You could thus replace it with a vector<int> p[MAXN]; and work as follows:
if (d[cur] + w_extra < d[next]){
d[next] = d[cur] + w_extra;
p[next].clear();
p[next].push_back(cur);
q.push(dist_node(d[next], next));
}
else if(d[cur] + w_extra == d[next]){
p[next].push_back(cur); // a new shortest way of hitting this same node
}
You will also need to update your findpath() function as it will need to deal with "branches" resulting in several multiple paths, possibly an exponentially huge amount of paths depending on the graph. If you just need to print the paths, you could do something like this:
int answer[MAXN];
void findpath (int t, int depth){
if(t == -1){ // we reached the initial node of one shortest path
for(int i = depth-1; i >= 0; --i){
printf("%d ", answer[i]);
}
printf("%d\n", last_node); // the target end node of the search
return;
}
for(int i = p[t].size()-1; i >= 0; --i){
answer[depth] = p[t][i];
findpath(p[t][i], depth+1);
}
}
Note you'll need to do p[s].push_back(-1) at the beginning of your dijkstra, besides clearing this vector array between cases.
In the code below:
#define MAX_VERTICES 260000
#include <fstream>
#include <vector>
#include <queue>
#define endl '\n'
using namespace std;
struct edge {
int dest;
int length;
};
bool operator< (edge e1, edge e2) {
return e1.length > e2.length;
}
int C, P, P0, P1, P2;
vector<edge> edges[MAX_VERTICES];
int best1[MAX_VERTICES];
int best2[MAX_VERTICES];
void dijkstra (int start, int* best) {
for (int i = 0; i < P; i++) best[i] = -1;
best[start] = 0;
priority_queue<edge> pq;
edge first = { start, 0 };
pq.push(first);
while (!pq.empty()) {
edge next = pq.top();
pq.pop();
if (next.length != best[next.dest]) continue;
for (vector<edge>::iterator i = edges[next.dest].begin(); i != edges[next.dest].end(); i++) {
if (best[i->dest] == -1 || next.length + i->length < best[i->dest]) {
best[i->dest] = next.length + i->length;
edge e = { i->dest, next.length+i->length };
pq.push(e);
}
}
}
}
int main () {
ifstream inp("apple.in");
ofstream outp("apple.out");
inp >> C >> P >> P0 >> P1 >> P2;
P0--, P1--, P2--;
for (int i = 0; i < C; i++) {
int a, b;
int l;
inp >> a >> b >> l;
a--, b--;
edge e = { b, l };
edges[a].push_back(e);
e.dest = a;
edges[b].push_back(e);
}
dijkstra (P1, best1); // find shortest distances from P1 to other nodes
dijkstra (P2, best2); // find shortest distances from P2 to other nodes
int ans = best1[P0]+best1[P2]; // path: PB->...->PA1->...->PA2
if (best2[P0]+best2[P1] < ans)
ans = best2[P0]+best2[P1]; // path: PB->...->PA2->...->PA1
outp << ans << endl;
return 0;
}
What is this: if (next.length != best[next.dest]) continue; used for? Is it to avoid us situations where going through the loop will give us the same answer that we already have?
Thanks!
That line is a way to handle the fact that c++'s priority_queue does not have a decrease_key function.

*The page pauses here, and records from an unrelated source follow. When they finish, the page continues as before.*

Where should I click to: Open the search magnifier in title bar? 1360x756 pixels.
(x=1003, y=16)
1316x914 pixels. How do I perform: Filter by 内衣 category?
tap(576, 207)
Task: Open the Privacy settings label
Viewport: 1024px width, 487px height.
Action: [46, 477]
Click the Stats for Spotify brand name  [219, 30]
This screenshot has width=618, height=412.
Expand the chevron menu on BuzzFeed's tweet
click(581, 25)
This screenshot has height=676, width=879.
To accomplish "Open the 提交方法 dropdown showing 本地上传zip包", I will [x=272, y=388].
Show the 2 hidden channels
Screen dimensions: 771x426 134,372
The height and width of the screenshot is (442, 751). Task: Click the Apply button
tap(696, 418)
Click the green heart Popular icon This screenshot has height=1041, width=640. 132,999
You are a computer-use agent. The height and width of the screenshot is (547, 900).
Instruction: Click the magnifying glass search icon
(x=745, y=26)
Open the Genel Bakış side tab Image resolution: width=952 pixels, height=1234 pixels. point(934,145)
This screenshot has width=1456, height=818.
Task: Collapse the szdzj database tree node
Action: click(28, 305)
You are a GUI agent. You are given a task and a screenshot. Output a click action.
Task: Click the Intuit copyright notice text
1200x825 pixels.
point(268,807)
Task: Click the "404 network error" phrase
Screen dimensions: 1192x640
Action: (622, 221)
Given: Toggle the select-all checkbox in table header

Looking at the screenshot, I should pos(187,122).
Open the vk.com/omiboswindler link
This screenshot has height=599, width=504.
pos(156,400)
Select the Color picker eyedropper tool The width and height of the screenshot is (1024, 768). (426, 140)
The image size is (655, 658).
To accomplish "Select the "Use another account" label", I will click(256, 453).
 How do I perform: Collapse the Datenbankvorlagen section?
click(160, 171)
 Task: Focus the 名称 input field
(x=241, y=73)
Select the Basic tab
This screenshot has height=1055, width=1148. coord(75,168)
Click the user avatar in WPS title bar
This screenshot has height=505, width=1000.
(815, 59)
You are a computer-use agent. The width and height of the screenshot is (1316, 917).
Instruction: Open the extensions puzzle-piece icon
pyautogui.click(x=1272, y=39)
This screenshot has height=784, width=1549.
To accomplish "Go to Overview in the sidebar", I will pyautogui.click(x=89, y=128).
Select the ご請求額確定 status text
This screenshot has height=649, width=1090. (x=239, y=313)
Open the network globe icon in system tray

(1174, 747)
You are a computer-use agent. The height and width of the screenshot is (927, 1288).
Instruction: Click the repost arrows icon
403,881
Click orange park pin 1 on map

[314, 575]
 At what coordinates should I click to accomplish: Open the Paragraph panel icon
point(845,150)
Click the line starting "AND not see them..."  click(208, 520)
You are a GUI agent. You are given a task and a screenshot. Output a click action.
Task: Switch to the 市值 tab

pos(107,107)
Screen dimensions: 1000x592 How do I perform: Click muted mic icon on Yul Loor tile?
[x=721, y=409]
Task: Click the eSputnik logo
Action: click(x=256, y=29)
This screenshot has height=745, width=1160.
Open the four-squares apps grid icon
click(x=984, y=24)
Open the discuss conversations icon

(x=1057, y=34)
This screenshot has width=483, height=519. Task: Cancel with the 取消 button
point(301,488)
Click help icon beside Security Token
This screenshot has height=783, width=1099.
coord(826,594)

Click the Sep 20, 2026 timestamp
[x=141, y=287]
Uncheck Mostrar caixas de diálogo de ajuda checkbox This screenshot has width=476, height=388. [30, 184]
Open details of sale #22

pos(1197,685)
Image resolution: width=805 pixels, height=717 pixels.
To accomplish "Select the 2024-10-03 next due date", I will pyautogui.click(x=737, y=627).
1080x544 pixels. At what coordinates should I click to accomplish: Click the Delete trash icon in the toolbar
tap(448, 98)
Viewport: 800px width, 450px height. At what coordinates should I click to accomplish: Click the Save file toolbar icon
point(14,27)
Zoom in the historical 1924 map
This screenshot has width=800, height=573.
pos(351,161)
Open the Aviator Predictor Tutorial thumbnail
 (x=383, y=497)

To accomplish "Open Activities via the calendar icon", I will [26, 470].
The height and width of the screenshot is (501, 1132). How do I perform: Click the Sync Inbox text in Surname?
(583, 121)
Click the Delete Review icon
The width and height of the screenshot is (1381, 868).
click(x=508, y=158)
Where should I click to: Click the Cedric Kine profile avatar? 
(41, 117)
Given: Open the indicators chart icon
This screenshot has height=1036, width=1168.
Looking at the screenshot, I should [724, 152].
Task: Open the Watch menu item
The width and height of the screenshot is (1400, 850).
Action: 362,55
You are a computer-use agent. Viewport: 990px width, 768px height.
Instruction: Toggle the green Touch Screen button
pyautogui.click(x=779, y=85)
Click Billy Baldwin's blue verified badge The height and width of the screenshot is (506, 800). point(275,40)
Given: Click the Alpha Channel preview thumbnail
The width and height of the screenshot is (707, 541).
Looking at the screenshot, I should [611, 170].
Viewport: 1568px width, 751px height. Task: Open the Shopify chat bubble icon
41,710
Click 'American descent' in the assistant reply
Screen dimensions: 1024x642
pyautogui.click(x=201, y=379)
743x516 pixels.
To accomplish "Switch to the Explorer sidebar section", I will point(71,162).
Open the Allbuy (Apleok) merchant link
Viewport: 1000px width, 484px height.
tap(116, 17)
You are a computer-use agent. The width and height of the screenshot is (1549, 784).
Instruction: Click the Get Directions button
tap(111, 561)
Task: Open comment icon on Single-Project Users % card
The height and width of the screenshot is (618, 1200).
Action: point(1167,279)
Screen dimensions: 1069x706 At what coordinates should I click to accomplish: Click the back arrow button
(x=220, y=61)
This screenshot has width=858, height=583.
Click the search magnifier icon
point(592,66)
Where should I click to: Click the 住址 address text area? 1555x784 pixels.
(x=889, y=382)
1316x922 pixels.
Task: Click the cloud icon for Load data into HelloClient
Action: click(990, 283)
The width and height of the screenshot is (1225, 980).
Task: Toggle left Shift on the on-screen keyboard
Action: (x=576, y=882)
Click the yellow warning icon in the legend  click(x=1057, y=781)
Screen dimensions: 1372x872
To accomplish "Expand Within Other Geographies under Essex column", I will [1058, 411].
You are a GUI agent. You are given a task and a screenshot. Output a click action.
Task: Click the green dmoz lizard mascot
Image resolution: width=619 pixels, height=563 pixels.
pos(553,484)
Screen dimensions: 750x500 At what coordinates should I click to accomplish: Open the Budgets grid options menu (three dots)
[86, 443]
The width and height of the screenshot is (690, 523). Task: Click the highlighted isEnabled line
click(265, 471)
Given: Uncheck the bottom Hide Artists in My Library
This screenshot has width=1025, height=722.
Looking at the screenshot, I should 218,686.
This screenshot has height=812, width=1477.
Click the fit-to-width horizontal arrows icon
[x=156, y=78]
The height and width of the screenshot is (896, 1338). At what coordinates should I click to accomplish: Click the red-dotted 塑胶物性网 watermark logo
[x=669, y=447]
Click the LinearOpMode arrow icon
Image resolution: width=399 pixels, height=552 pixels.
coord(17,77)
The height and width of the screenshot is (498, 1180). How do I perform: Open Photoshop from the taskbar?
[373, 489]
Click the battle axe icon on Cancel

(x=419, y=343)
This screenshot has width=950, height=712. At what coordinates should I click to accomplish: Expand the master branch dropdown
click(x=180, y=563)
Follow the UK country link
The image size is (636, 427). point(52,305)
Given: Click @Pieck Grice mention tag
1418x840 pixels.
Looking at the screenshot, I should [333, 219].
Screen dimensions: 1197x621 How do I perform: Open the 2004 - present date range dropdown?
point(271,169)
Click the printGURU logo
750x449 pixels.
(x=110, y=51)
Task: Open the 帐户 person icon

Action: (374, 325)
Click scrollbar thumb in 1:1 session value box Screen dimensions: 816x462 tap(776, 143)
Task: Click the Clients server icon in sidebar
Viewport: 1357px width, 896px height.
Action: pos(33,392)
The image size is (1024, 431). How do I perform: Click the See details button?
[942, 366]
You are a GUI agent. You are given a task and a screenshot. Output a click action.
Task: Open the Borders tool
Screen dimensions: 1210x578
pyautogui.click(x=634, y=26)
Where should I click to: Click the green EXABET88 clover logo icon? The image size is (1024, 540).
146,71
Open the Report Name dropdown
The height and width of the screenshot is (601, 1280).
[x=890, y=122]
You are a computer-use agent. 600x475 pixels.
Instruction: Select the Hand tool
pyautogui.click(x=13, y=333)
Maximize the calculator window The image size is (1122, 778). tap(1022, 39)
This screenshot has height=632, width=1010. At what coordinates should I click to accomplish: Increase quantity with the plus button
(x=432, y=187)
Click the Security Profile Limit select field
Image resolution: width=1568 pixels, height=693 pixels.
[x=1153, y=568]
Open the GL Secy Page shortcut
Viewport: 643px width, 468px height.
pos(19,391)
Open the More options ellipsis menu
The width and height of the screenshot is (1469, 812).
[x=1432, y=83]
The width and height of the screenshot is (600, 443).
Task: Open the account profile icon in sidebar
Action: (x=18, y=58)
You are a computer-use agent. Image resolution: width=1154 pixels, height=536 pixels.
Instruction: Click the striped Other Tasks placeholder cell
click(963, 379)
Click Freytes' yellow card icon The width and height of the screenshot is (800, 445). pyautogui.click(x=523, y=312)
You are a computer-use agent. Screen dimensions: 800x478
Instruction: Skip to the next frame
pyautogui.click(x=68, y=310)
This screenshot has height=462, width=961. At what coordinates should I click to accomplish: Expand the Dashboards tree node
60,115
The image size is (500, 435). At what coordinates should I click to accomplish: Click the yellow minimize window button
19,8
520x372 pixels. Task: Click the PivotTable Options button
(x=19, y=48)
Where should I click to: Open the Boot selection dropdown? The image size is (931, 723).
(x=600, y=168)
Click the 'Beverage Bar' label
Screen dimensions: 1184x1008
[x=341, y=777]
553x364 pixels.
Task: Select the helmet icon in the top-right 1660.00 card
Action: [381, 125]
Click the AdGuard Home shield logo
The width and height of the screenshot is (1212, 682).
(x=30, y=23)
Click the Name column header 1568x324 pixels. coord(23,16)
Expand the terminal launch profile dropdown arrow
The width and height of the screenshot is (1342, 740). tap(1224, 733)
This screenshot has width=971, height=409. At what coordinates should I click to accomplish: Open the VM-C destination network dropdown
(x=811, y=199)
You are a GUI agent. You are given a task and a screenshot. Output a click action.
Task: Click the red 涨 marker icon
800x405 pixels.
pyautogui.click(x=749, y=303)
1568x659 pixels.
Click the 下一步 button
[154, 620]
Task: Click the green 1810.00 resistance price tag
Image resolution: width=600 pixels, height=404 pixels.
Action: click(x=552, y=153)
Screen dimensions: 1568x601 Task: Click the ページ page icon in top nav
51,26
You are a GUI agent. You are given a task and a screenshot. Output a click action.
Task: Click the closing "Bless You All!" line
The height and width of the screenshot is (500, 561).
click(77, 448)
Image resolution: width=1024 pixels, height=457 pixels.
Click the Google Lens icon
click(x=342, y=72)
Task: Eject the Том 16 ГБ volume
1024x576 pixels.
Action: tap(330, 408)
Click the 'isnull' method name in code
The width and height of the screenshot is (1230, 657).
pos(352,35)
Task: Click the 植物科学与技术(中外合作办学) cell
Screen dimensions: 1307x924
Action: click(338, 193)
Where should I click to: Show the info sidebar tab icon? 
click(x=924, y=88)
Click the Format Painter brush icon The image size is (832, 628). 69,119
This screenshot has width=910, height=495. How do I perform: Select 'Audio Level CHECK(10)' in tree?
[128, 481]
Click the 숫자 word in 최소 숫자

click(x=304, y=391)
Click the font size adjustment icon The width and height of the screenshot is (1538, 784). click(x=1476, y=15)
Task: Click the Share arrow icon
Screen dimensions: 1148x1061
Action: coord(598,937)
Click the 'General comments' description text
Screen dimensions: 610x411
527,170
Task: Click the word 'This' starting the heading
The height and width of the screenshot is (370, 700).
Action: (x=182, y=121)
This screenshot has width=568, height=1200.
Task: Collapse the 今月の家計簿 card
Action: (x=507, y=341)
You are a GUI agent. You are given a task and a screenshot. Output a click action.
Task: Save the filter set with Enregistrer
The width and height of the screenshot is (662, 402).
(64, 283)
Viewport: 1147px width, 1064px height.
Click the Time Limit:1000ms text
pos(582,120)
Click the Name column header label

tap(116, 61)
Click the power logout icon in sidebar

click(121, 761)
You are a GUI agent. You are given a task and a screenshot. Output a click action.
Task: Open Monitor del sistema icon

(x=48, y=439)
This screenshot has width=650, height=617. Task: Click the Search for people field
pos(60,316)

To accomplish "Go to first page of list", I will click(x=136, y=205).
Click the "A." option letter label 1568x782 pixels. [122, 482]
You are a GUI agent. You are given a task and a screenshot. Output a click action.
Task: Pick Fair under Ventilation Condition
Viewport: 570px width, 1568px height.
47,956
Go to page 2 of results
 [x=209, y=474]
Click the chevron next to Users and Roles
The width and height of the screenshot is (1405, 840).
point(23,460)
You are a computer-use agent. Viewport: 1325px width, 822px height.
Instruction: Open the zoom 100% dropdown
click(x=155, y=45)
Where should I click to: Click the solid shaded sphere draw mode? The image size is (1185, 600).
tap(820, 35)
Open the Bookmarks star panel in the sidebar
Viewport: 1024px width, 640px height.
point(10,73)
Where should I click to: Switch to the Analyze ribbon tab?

That is, when you do pq.push(e) and there is already an edge with the same destination in the heap you would prefer to decrease the key of the edge already in the heap. This is not easily done with c++'s priority_queue and so a simple way to handle it is to allow multiple edges in the heap corresponding to the same destination and ignoring all but the first (for each dest) that you pop from the heap.
Note that this changes the complexity from O(ElogV) to O(ElogE).
I guess you are contemplating the case where your priority_queue contains 2 times the same edge, but each one with a different "length".
This could happen if you push edge X which has a length of Y, and afterwards push edge X again, but this time it has a length < Y. That is why, if the length of that edge, isn't the lowest you've found for that edge so far, you ommit it in that loop's iteration.